Randonner dans le Morbihan : apprenez à observer la biodiversité locale
La Fédération Française de la Randonnée Pédestre met à l'honneur une invitation à s'initier à l'écologie et à la biodiversité sur les sentiers — un thème qui résonne particulièrement avec ce qui se…

La Fédération Française de la Randonnée Pédestre met à l'honneur une invitation à s'initier à l'écologie et à la biodiversité sur les sentiers — un thème qui résonne particulièrement avec ce qui se joue en ce moment même dans le Morbihan, comme en témoigne la commune de Pont-Scorff à l'occasion de la Semaine européenne de la mobilité.
Un mouvement de fond côté FFRandonnée
D'après la fédération, la démarche consiste à relier la marche à pied et la connaissance du vivant: comprendre ce que l'on traverse, apprendre à lire un paysage, devenir capable de distinguer une lande d'une prairie, un sentier balisé d'un simple chemin. C'est pourquoi cette initiation entend transformer chaque sortie en moment d'apprentissage, pour que nous, randonneurs, ne soyons plus seulement des passants mais des observateurs éclairés. Il ne s'agit pas de surcharger le sac à dos d'un manuel de botanique, mais bien de réapprendre à regarder ce qui pousse, rampe ou niche sous nos chaussures.
Pont-Scorff, fenêtre concrète sur le Scorff et le Scave
Cette ambition trouve un écho immédiat chez nous: selon la municipalité de Pont-Scorff, la commune met en valeur, du 16 au 22 septembre 2026 dans le cadre de la Semaine européenne de la mobilité, ses itinéraires pédestres locaux ainsi que les sentiers qui longent les rives du Scorff et du Scave. L'idée est d'encourager les déplacements doux en s'appuyant sur le patrimoine naturel le plus proche — deux cours d'eau qui dessinent, autour de la commune, un véritable corridor écologique. Pour les marcheurs morbihannais, c'est une fenêtre idéale pour enfiler les chaussures sans partir au loin: la richesse se joue ici, à portée de foulées, entre berges, bocage et sous-bois.

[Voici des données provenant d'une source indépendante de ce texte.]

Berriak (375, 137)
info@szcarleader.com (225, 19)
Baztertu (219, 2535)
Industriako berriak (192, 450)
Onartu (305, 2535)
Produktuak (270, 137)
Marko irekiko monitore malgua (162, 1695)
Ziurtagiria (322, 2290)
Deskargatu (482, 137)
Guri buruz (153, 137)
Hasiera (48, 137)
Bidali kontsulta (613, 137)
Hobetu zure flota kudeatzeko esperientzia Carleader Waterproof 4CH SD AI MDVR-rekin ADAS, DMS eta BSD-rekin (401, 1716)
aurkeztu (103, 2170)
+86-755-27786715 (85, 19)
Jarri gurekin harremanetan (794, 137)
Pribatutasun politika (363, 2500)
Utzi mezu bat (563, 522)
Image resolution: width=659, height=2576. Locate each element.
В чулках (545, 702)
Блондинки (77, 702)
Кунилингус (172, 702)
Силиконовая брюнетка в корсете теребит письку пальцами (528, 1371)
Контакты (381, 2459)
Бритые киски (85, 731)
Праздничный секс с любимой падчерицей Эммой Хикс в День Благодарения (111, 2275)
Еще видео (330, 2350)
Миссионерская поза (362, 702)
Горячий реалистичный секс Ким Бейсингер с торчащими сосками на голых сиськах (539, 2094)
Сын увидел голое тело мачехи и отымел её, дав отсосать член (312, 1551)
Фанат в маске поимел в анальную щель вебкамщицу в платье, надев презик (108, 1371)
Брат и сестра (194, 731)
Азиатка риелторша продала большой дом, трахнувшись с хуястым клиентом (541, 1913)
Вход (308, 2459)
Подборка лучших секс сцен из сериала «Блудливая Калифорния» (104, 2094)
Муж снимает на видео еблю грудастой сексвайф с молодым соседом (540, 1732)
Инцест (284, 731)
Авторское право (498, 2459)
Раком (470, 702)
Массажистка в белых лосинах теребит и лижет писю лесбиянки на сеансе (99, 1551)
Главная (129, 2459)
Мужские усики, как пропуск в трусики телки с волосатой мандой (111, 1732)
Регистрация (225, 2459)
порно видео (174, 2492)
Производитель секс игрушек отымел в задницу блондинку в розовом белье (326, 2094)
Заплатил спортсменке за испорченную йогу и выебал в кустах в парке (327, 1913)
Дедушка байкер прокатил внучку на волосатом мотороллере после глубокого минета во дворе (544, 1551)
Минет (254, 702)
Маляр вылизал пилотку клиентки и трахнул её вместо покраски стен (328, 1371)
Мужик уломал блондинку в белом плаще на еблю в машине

Trois réflexes à glisser dans le sac, dès la prochaine sortie
Pour transformer cet élan collectif en habitude durable, rien ne sert de réinventer notre manière de randonner; mieux vaut y greffer quelques gestes simples, qui ne coûtent rien et n'alourdissent pas le sac. Observer plutôt que prélever: une fleur cueillie prive la saison suivante d'une graine, et le geste répété affaiblit des populations parfois endémiques. Rester sur le tracé balisé: le piétinement des berges et des zones humides reste l'une des premières causes d'érosion sur les sentiers littoraux et fluviaux, en Morbihan comme ailleurs. Enfin, prendre le temps de nommer ce que l'on voit — un oiseau, une plante, une mousse — car nous ne protégeons durablement que ce que nous savons identifier. C'est aussi, pour les accompagnateurs et clubs locaux, un rappel utile: un bref temps d'identification naturaliste en début de sortie change la posture du groupe bien plus qu'un long discours.
Pour les encadrants du département qui souhaiteraient relayer la dynamique, le calendrier est donc propice: d'ici quelques jours, Pont-Scorff offre un terrain d'application idéal pour transformer une marche en leçon de choses, sans quitter les chemins que nous avons déjà sous les pieds.